8. The liquid ejection head unit according to claim 1,

wherein the first reference is a first reference surface formed by photolithography, and

wherein a surface of the liquid ejection head comes in contact with the first reference surface.

9. The liquid ejection head unit according to claim 3,

wherein the first reference and the second reference are a first reference surface and a second reference surface formed by photolithography, respectively, and

wherein the first reference surface comes in contact with the second reference surface.

10. The liquid ejection head unit according to claim 3, wherein the second reference is formed in an area opposite to a liquid ejection direction from the nozzle openings of the liquid ejection head.

11. The liquid ejection head unit according to claim 1, wherein the platform has a support board made of metal.

12. The liquid ejection head unit according to claim 1, wherein the platform is made of metal.

13. A liquid ejection apparatus comprising the liquid ejection head unit according to any one of claims 1 to 12.
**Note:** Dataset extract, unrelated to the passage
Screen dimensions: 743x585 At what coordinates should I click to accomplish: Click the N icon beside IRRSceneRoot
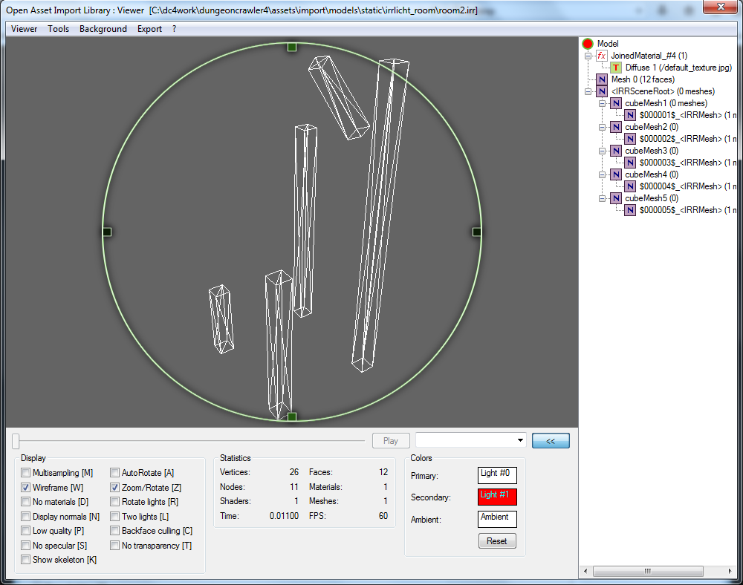pos(602,91)
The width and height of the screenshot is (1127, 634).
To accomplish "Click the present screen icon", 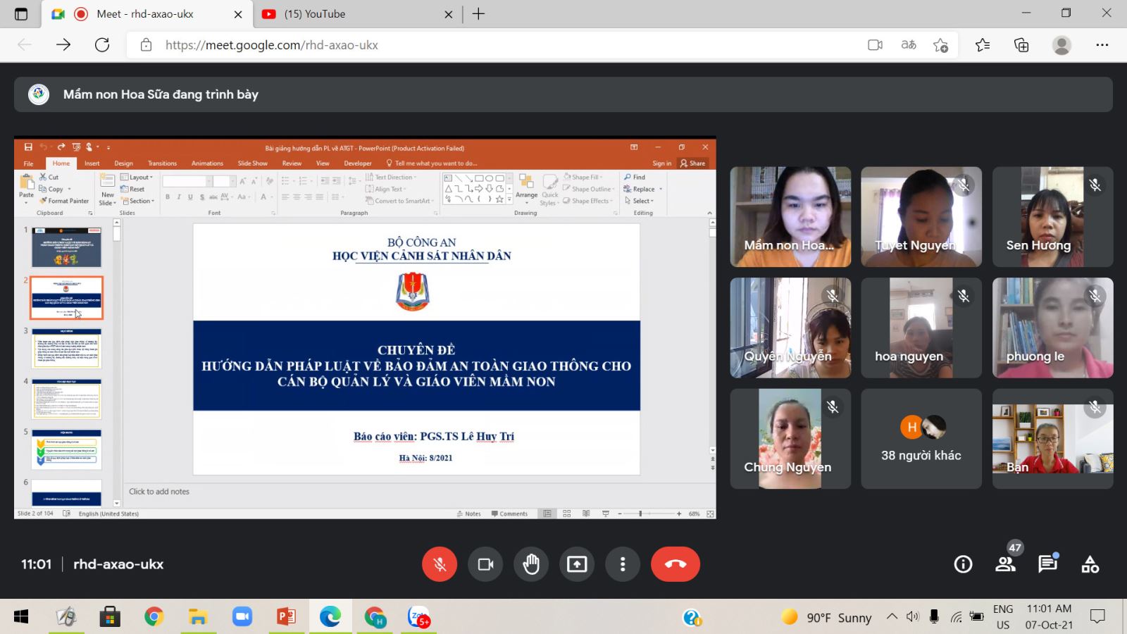I will (577, 564).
14. A method for manufacturing a liquid ejection head unit including liquid ejection heads which each have a nozzle row in which a plurality of nozzle openings is arranged and a platform which is mounted with the plurality of liquid ejection heads, the method comprising:

forming a first reference in the platform for each of the liquid ejection heads by photolithography; and

positioning the plurality of liquid ejection heads to the first references to mount the liquid ejection heads on the platform.